Decía Georgina Mace, Catedrática de Ecología de la University College de Londres, que el hombre está causando la sexta gran extinción.

Esta afirmación nos debe hacer reflexionar profundamente sobre nuestra manera de relacionarnos con el Planeta en el que vivimos, en el que los océanos ocupan tres cuartas partes de su superficie.

Está claro por lo tanto, que tenemos que tomar conciencia  y actuar para disminuir la tasa de pérdida de biodiversidad, que revierte en el empobrecimiento medioambiental, social y económico… es decir, que impacta directamente y de forma negativa en la sostenibilidad global.

La preocupación de los países  por asegurar la ralentización y reducción de la pérdida de diversidad biológica mundial es una realidad, y de hecho forma parte de los Objetivos de Desarrollo del Milenio, cuyo número 14 corresponde a la vida submarina: “conservar y utilizar en forma sostenibles los océanos, los mares y los recursos marinos para el desarrollo sostenible”.

Sin duda, los recursos marinos son una fuente esencial de riqueza, concebida en un sentido amplio.
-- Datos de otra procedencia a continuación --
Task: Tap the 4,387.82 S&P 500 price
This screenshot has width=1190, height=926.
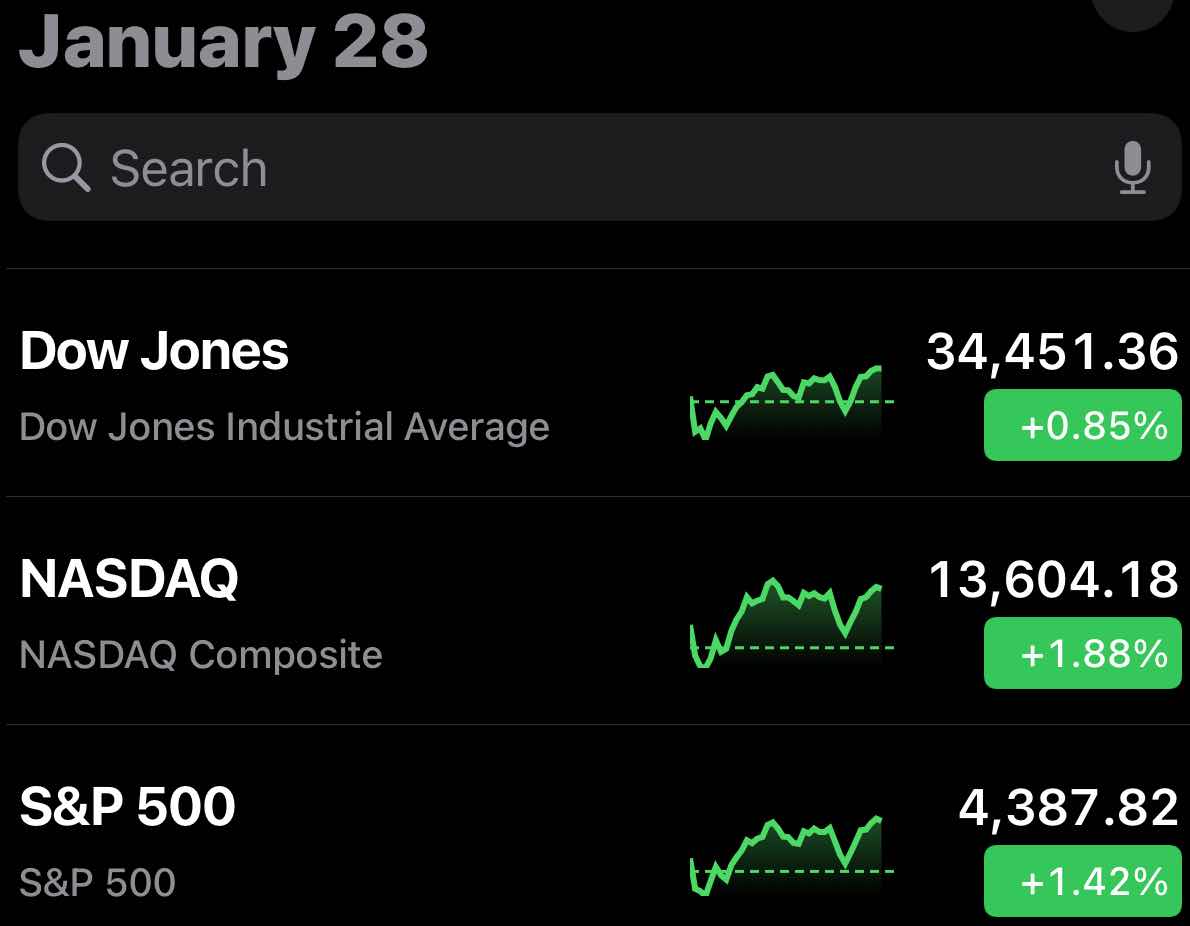Action: [x=1069, y=808]
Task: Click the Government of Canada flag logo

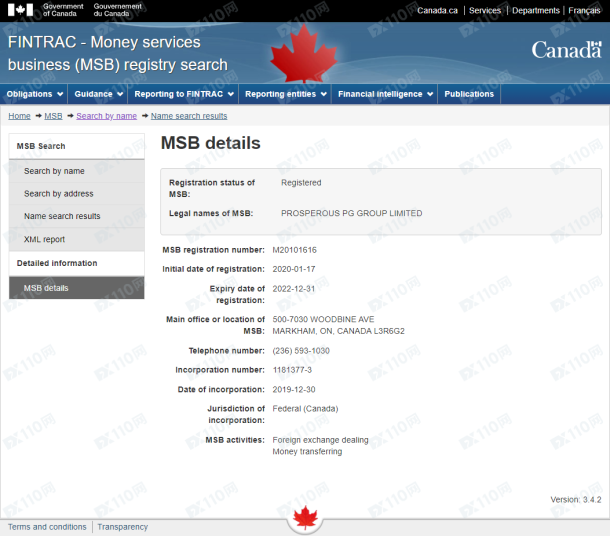Action: [21, 10]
Desde el punto de vista social aportan proteínas fundamentales para el hombre, desde el punto de vista económico se estima que alrededor del 5% del PIB mundial se genera en torno a los recursos marinos, y desde el punto de vista ambiental, los océanos absorben un tercio del CO2 generado por la actividad del hombre.

Según la FAO el 29% de las poblaciones de peces mundiales están sobreexplotadas, algo que puede comprometer no sólo el acceso de las generaciones futuras a este alimento tan valioso sino al desarrollo económico y social de muchas personas.

En Alcampo, dentro del marco de nuestra política de Responsabilidad Social Corporativa, hemos puesto en marcha acciones en pro de un desarrollo sostenible de los recursos marinos y tenemos la convicción e intención de seguir avanzando al respecto, dentro de nuestro ámbito de actuación como comerciantes.

Contamos con una política de Pesca Sostenible que hicimos pública en 2010 y que dio sus primeros pasos en 2008, año en que dejamos de comercializar atún rojo en nuestros establecimientos. Dos años más tarde, dimos un paso más y dejamos de comercializar, entre otros, especies de tiburones en peligro de extinción.

Lo que pretendemos con estas medidas es propiciar la restauración de poblaciones de peces y ecosistemas marinos, y estudiaremos su incorporación a los lineales cuando tengamos la seguridad de que  no ponemos en peligro el desarrollo de estas especies, algo que debe ser avalado por comunidades científicas expertas.

Nuestra política de pesca recoge el apoyo al sector pesquero local y el fomento de alianzas con proveedores que promuevan prácticas que garanticen la sostenibilidad de los productos suministrados.

En este sentido, introdujimos en 2012 productos certificados MSC  en nuestros lineales y hemos ido incrementando la oferta hasta alcanzar la treintena de referencias, incluyendo incluso estos productos en nuestro surtido de marca propia.

Como empresa  de distribución tenemos claro cuál es nuestro compromiso con los océanos, tenemos una política firme, tenemos unos principios y unos valores al respecto… pero no podemos parar aquí, queremos avanzar y hacer partícipes de estos compromisos a los 100 millones de clientes que nos visitan cada año.

Precisamente bajo este deseo sincero de fomentar el consumo responsable en nuestros centros, nació la campaña de concienciación ciudadana #miMarsuMar, gestada y puesta de la mano de MSC.

Bajo el lema “#miMarsuMar, a la pesca de futuras generaciones”, se hizo un esfuerzo especial para poner en valor la pesca sostenible en todos los hipermercados Alcampo, siendo el objetivo final concienciar a los clientes sobre la importancia de consumir pescado de forma responsable.

A través de historias y experiencias de pescadores, los consumidores pudieron acercarse a su realidad y palpar la necesidad de cuidar los océanos desde un enfoque ambiental, económico y social.

En Alcampo estamos satisfechos con los resultados por haber unido fuerzas con MSC compartiendo un objetivo común, por haber sensibilizado a nuestros clientes, por haber implicado a nuestros colaboradores y, en definitiva, por haber sumado de esta manera a la conservación de la biodiversidad marina.

Los océanos son una de las últimas reservas de vida salvaje del Planeta, tenemos claro que vamos a hacer todo lo que esté en nuestra mano para asegurar su conservación.